Rockin’ at the Hops, de Chuck Berry, havia sido lançado em 1960, um ano antes daquele encontro. O outro era uma coletânea de Muddy Waters, o pai do Chicago Blues, subgênero nascido do Delta Blues com a adição da eletricidade das guitarras e baixos, piano e até instrumentos de sopro.
A história não é novidade. Assim nasceu uma das maiores parcerias da história da música e uma das maiores bandas de rock de todos os tempos. Tudo pelo blues daquele sul de Chicago impresso naqueles dois discos. Cinquenta e cinco anos após aquele encontro, depois de tantas pedras rolarem pela história daqueles dois, a voz de Jagger e a guitarra de Richards se encontram no mais puro blues.
Nasceu, de forma despretensiosa, Blue & Lonesome, o novo disco dos Rolling Stones, o primeiro em 11 anos, desde A Bigger Bang. O álbum chega ao mundo todo nesta sexta-feira, 2. A ideia era criar um álbum com músicas inéditas, tal qual o antecessor, responsável por trazer a banda em turnê para aquele que foi o maior show da carreira deles, na praia de Copacabana, para 2 milhões de pessoas. A grandiosidade das canções para multidões se apequenou. No lugar das novas canções, as velharias empoeiradas.

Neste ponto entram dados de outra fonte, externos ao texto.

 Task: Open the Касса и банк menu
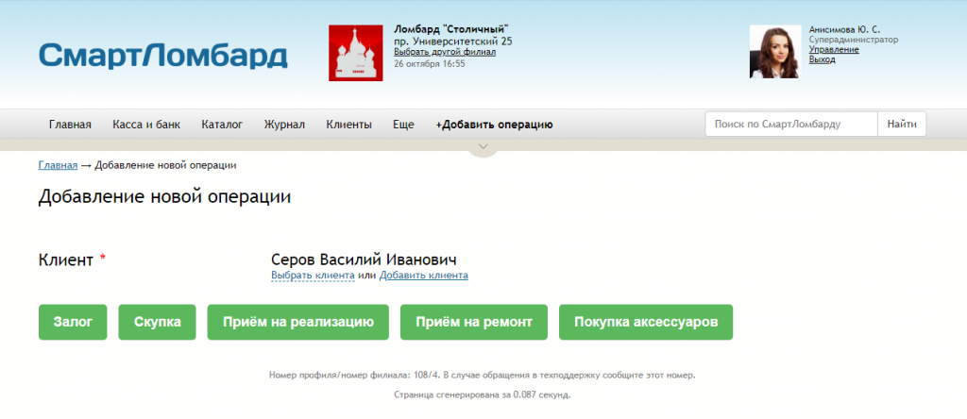click(146, 125)
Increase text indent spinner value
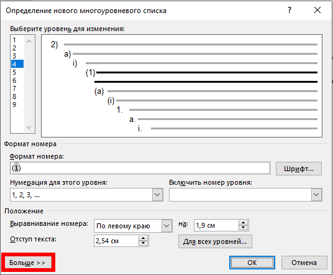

Ao enfrentarem o monstro que é a criação, optaram por relaxar com um ou outro blues que formam a pedra fundamental da identidade sonora dos Stones.
A primeira testada foi Blue and Lonesome, de Memphis Slim e popularizada por Little Walter, sugerida por Richards. Aos poucos, as articulações das mãos do guitarrista já gastas pelos anos voltavam a desenhar pelo braço do instrumento que o acompanha há quase seis décadas. “Vamos fazer agora um Howlin’ Wolf?”, sugeriu Richards, na sequência. A experiência de tocar um blues para soltar cabeça e corpo para as novas composições foi mais do que um escape.
Em Blue & Lonesome, Jagger e Richards prestam uma devida e bonita homenagem por inteiro para o gênero que os uniu. Em meio a tanto acaso, tantos trens e plataformas pelas quais eles poderiam passar, se trombaram naquela manhã de outubro de 1961 para mudar o rumo da história. E se o blues não estivesse ali, na guitarra de um e nos discos do outro, a história seria outra.